While, as discussed above, the repeat isolation of closely related
Listeria often is interpreted as providing evidence for persistence, these types of findings could also be due to reintroduction from outside or upstream sources that are persistently contaminated with a given
Listeria strain. Interestingly, we found that 7 of the 45 hqSNP clusters in this study were comprised of isolates from 2 operations. An additional cluster (Cluster 2) included isolates from 3 operations, with all isolates within this cluster differing by <30 hqSNPs. Our findings that 8 clusters contained isolates from at least 2 operations demonstrate the potential for closely related isolates to be collected at different operations and provides evidence of the introduction of specific
Listeria strains into multiple facilities from a common source. More specifically, 1 cluster showed LM isolates that were as few as 17 hqSNPs apart and were collected from 2 packinghouses. This could be due to a common source of raw materials obtained from facilities or fields that harbor this strain or could represent a widespread presence of isolates representing this given hqSNP cluster in the environment. Interestingly, we also identified
L. seeligeri isolates that had 0 hqSNP differences in 2 different packinghouses that shared employees, despite being separately owned and operated. This provided a potential mechanism for cross-contamination between facilities. In concordance with our findings, other studies have also identified closely related
Listeria spp. isolates from different facilities, although it is important to note that different SNP-based data analysis approaches may not be directly comparable (
59).
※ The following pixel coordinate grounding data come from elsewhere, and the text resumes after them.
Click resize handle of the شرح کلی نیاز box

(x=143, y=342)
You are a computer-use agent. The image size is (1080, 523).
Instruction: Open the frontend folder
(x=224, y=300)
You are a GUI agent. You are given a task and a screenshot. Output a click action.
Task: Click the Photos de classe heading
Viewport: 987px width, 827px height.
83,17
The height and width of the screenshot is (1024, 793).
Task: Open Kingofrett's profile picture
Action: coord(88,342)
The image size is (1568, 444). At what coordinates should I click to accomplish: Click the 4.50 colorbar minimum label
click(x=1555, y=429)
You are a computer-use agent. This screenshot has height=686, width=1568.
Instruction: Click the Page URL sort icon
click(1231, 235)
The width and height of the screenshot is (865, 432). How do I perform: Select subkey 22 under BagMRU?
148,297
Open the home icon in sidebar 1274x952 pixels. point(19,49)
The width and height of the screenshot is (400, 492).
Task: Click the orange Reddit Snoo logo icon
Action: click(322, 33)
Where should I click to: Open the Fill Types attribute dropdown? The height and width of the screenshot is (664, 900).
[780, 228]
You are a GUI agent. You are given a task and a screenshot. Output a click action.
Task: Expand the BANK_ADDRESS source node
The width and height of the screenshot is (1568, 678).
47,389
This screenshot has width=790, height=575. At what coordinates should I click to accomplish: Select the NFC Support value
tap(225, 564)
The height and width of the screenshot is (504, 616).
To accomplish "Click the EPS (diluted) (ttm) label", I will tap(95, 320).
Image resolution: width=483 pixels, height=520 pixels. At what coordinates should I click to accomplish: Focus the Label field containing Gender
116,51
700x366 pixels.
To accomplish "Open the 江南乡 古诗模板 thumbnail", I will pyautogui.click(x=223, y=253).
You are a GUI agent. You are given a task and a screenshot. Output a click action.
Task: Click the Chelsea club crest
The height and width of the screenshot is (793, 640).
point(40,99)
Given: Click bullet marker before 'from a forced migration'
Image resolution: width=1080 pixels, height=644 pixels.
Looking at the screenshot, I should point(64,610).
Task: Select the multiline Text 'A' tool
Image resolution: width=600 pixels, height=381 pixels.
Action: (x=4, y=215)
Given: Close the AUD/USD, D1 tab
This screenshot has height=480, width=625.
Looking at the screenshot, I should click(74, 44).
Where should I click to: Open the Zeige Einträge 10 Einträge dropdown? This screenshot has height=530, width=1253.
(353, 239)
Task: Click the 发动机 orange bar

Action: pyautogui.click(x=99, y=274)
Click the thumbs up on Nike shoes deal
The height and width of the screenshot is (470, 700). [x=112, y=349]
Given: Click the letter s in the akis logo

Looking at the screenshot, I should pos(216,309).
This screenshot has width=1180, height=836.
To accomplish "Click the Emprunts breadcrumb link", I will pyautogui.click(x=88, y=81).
For example, 1 study showed that LM isolates with <10 SNP differences were isolated from multiple delis in separate states in the United States (
22), suggesting the introduction of closely related LM into multiple facilities, likely from an upstream source, such as a common supplier. Another study, which investigated isolates from a cold-smoked salmon facility, showed that an isolate from a different cold-smoked salmon facility was within 11 to 23 SNPs of the other isolates within the cluster (
8). Other studies have shown instances in which closely related isolates have been associated with separate operations, such as an LM strain that was tied to two ice cream production facilities, one of which purchased ingredients from the other (
25). Our findings further support the importance of using WGS data in combination with metadata to help differentiate between re-contamination and persistence. For example, the repeat isolation of closely related
Listeria isolates after sanitation and preoperation in locations with limited traffic during off hours (e.g., production rooms) supports persistence, while the repeat isolation of closely related
Listeria isolates only during operations and from sites close to potential introduction routes (e.g., a receiving dock), more likely indicates re-contamination. In addition, advanced WGS data analysis, including the construction of tip-dated phylogenies (see Harrand et al. for an example [
60]) can provide information on the most recent common ancestor (MRCA) of closely related isolates. In this case, an MRCA that predates the construction date of a facility could also suggest a reintroduction rather than persistence (particularly if supported by metadata). Importantly, if closely related isolates are found in different facilities, this may also suggest contamination from higher-up in the food supply chain (e.g., agricultural water, fields, field equipment) or from common employees, for example. Re-introduction may be more likely in supply chains where no kill steps (e.g., heat treatment) are applied (e.g., fresh produce), which would facilitate survival throughout the supply chain. Our study specifically shows that the availability of larger WGS data sets that are comprised of isolates from multiple facilities, along with detailed root cause and epidemiological approaches, will help to differentiate persistence from reintroduction or cross-contamination. This will help facilities more rapidly address the true root causes of contamination events.